I was 10. My mother had stopped for gas and gave me money to go pay inside. I head to the counter and the most toothless, septic tank bathing, varmint of a man says to me is dat yer curr? what? isdat chur car? i couldnt answer, i couldnt even understand. i was mesmerized.... crunchy curls up front, long in the back, short on the sides? no way. no one would ever give THEMSELVES that style, right? oh but how wrong i was. little did i know, its been going on for years....
I can understand if where you are from doesnt issue mullet hunting permits. But in kentucky, where i am from, mullet hunting is similar to fish in a barrel. at the casinos, at the horse track, at the outlet malls, at the ford truck plant.... anywhere there could be some white trash, therein lies a mullet waiting to be found. They have all different varieties of mullets here.

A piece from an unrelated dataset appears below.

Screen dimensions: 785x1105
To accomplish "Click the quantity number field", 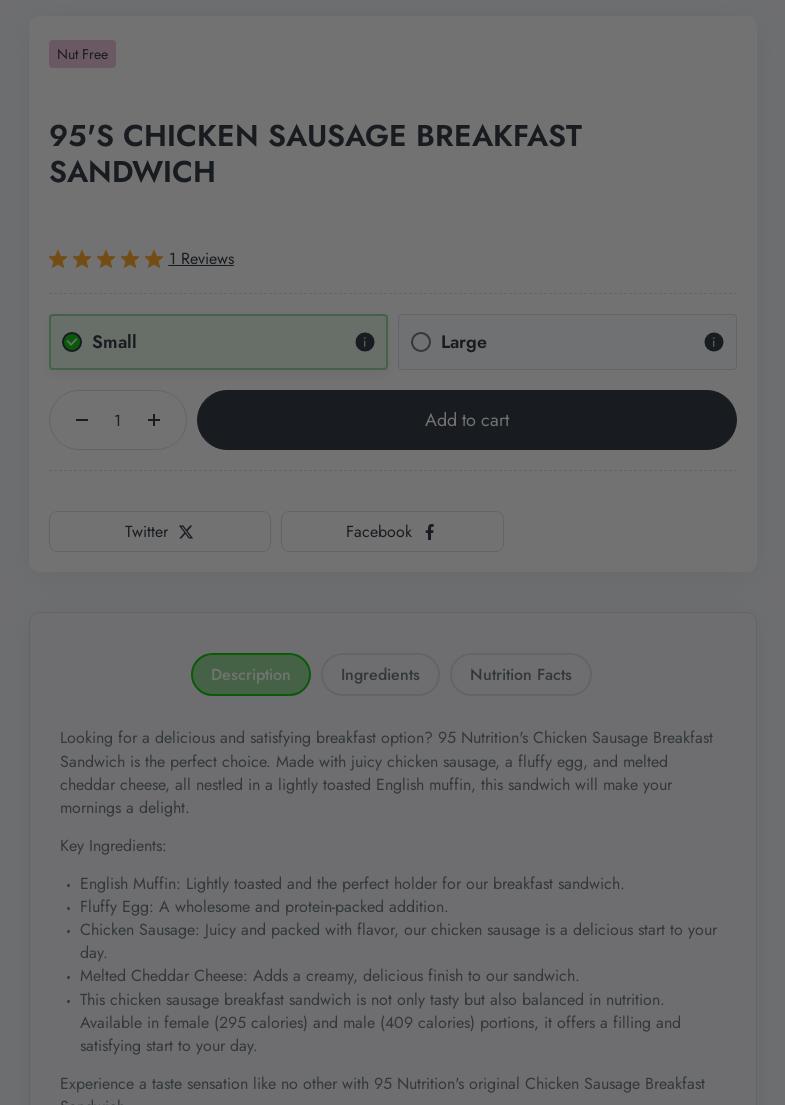I will [118, 421].
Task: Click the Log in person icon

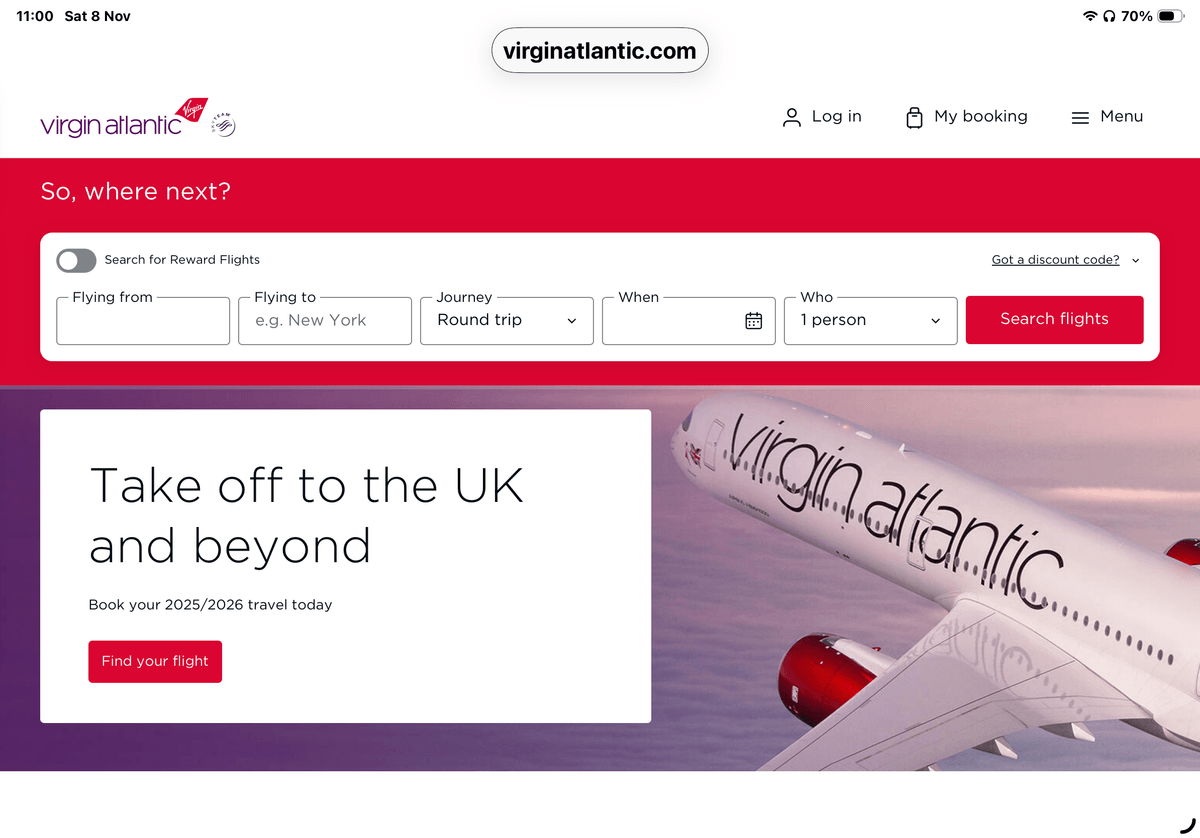Action: coord(792,117)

When you do decide to go mullet hunting, make sure not to get too close. If a mullatino engages in conversation or worse, drinking tequila with his hunter, the consequences are catastrophic. your hair will lose it shimmer. your teeth definitely fall out. you start fixing up hogs and trannys on grand am coupes. your once acceptable obsession for smart women in tight packages is replaced by femullet chicks who love to open beer cans with their teeth and eat funnel cakes and pork rinds no matter what time of day. your house is sold so you can grab up one of them houses you see on the highway that is cut in half with the words WIDE LOAD on the back. hu hu, wide load, thats cool.
Mullets are a crazy species. They should have been taken out years ago in the coked out, strung out, "hair band" days of poison/def leppard/cinderella/warrant. Unfortunately, the mullet people adapt to whatever musical, or socio economical situation they find themselves in. No one is safe. Because who knows, your kid might have one too.
Hunt the Mullet. Fear the Mullet. Beware the Mullet.